Top of Data shown

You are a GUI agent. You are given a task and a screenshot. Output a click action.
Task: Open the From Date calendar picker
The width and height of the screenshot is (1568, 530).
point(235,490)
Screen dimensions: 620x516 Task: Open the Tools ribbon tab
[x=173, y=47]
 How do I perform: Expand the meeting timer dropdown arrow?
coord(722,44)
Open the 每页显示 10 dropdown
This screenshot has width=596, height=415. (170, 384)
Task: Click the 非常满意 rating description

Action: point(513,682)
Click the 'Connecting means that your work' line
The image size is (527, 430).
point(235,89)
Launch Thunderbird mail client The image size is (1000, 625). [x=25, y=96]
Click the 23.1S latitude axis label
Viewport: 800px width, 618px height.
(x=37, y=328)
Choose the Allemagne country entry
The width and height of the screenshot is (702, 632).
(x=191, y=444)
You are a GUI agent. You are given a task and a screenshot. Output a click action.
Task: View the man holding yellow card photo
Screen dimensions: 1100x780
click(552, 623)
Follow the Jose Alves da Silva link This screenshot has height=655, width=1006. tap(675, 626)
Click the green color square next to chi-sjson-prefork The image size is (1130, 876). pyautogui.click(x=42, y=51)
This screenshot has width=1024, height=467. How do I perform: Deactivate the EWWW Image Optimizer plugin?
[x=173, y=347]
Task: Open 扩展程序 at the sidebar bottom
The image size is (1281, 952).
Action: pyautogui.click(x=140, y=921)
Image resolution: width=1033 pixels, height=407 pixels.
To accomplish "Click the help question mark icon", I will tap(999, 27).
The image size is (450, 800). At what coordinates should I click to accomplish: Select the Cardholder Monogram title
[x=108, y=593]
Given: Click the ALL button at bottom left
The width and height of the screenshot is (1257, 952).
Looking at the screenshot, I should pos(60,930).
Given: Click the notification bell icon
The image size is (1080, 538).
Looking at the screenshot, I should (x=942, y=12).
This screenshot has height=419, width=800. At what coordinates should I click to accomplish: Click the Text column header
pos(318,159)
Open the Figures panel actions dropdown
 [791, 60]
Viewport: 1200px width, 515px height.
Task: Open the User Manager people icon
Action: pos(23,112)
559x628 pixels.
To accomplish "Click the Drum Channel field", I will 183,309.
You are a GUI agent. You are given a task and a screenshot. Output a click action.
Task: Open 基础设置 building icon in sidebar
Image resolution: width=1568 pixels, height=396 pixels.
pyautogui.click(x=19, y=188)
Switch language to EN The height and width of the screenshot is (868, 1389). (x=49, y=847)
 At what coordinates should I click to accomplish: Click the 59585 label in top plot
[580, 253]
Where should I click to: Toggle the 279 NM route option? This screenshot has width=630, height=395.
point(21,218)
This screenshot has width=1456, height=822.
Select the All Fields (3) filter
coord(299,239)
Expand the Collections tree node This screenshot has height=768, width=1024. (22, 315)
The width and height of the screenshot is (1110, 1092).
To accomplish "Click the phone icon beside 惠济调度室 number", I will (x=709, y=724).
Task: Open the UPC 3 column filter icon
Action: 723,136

Bottom of Data shown

Your assignment: Reproduce all entries exactly, leaving each one whole.

Output of the exercise:
You are a GUI agent. You are given a task and a screenshot. Output a click action.
Task: Open the From Date calendar picker
The width and height of the screenshot is (1568, 530).
point(235,490)
Screen dimensions: 620x516 Task: Open the Tools ribbon tab
[x=173, y=47]
 How do I perform: Expand the meeting timer dropdown arrow?
coord(722,44)
Open the 每页显示 10 dropdown
This screenshot has width=596, height=415. (170, 384)
Task: Click the 非常满意 rating description

Action: point(513,682)
Click the 'Connecting means that your work' line
The image size is (527, 430).
point(235,89)
Launch Thunderbird mail client The image size is (1000, 625). [x=25, y=96]
Click the 23.1S latitude axis label
Viewport: 800px width, 618px height.
(x=37, y=328)
Choose the Allemagne country entry
The width and height of the screenshot is (702, 632).
(x=191, y=444)
You are a GUI agent. You are given a task and a screenshot. Output a click action.
Task: View the man holding yellow card photo
Screen dimensions: 1100x780
click(552, 623)
Follow the Jose Alves da Silva link This screenshot has height=655, width=1006. tap(675, 626)
Click the green color square next to chi-sjson-prefork The image size is (1130, 876). pyautogui.click(x=42, y=51)
This screenshot has width=1024, height=467. How do I perform: Deactivate the EWWW Image Optimizer plugin?
[x=173, y=347]
Task: Open 扩展程序 at the sidebar bottom
The image size is (1281, 952).
Action: pyautogui.click(x=140, y=921)
Image resolution: width=1033 pixels, height=407 pixels.
To accomplish "Click the help question mark icon", I will tap(999, 27).
The image size is (450, 800). At what coordinates should I click to accomplish: Select the Cardholder Monogram title
[x=108, y=593]
Given: Click the ALL button at bottom left
The width and height of the screenshot is (1257, 952).
Looking at the screenshot, I should pos(60,930).
Given: Click the notification bell icon
The image size is (1080, 538).
Looking at the screenshot, I should (x=942, y=12).
This screenshot has height=419, width=800. At what coordinates should I click to accomplish: Click the Text column header
pos(318,159)
Open the Figures panel actions dropdown
 [791, 60]
Viewport: 1200px width, 515px height.
Task: Open the User Manager people icon
Action: pos(23,112)
559x628 pixels.
To accomplish "Click the Drum Channel field", I will 183,309.
You are a GUI agent. You are given a task and a screenshot. Output a click action.
Task: Open 基础设置 building icon in sidebar
Image resolution: width=1568 pixels, height=396 pixels.
pyautogui.click(x=19, y=188)
Switch language to EN The height and width of the screenshot is (868, 1389). (x=49, y=847)
 At what coordinates should I click to accomplish: Click the 59585 label in top plot
[580, 253]
Where should I click to: Toggle the 279 NM route option? This screenshot has width=630, height=395.
point(21,218)
This screenshot has width=1456, height=822.
Select the All Fields (3) filter
coord(299,239)
Expand the Collections tree node This screenshot has height=768, width=1024. (22, 315)
The width and height of the screenshot is (1110, 1092).
To accomplish "Click the phone icon beside 惠济调度室 number", I will (x=709, y=724).
Task: Open the UPC 3 column filter icon
Action: 723,136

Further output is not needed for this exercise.